• **Extract provided**:
By Fred Tingberg Jr.
A compelling technology is emerging from the shadows of structural failures making world news, including the recent Surfside condo collapse in Florida. In conventional concrete reinforcement systems, cracking concrete exposes steel rebar to the effects of salt water, sulfide gas, and other aggressive chemicals.
Basalt Fiber Reinforced Polymer or “BFRP” offers an economical, practical and “green” means of structural reinforcement. BFRP has a strength 2.5 times that of steel, and a weight 25% that of its ferrous counterpart. This low carbon footprint material is inert in acids, caustics, salt and sulfide gas, making it corrosion proof. BFRP boasts a carbon footprint of approximately one-tenth that of steel. BFRP is produced in all common rebar sizes, as a reinforcement mesh and as loose fibers for direct inclusion into concrete ready mixes.
Basalt Rock is one of the most common materials on the planet occurring naturally throughout the United States. The purity and fine-grained nature of Basalt Rock allow for it to be melted down at 1500’C and extruded into long filaments. These are chopped into small fibers, woven into geogrid or “pultruded” into Basalt Fiber/Epoxy composite REBAR.

• **Source excerpt**:
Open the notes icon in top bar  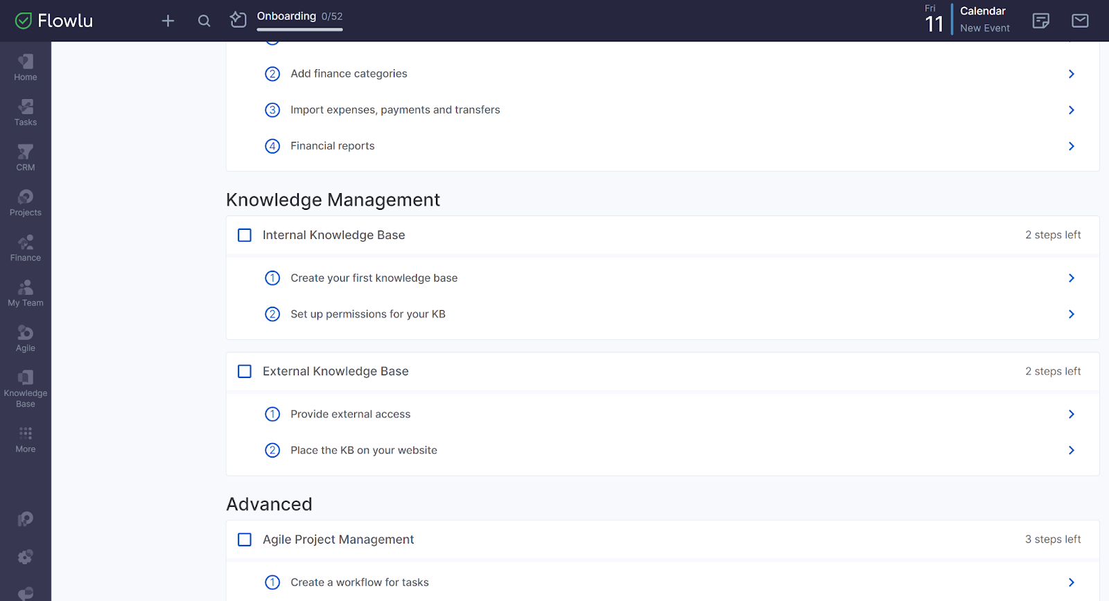(x=1040, y=21)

• **Written task**:
Answer from the article on basalt fiber reinforcement:
(a) In conventional concrete reinforcement systems, what does cracking concrete expose steel rebar to?
(b) How does the carbon footprint of BFRP compare with that of steel?
(c) Into what are the filaments "pultruded"?
The lines that come after the text are separate material.

• **Exercise answer**:
(a) Salt water, sulfide gas, and other aggressive chemicals.
(b) It is approximately one-tenth that of steel.
(c) Basalt Fiber/Epoxy composite REBAR.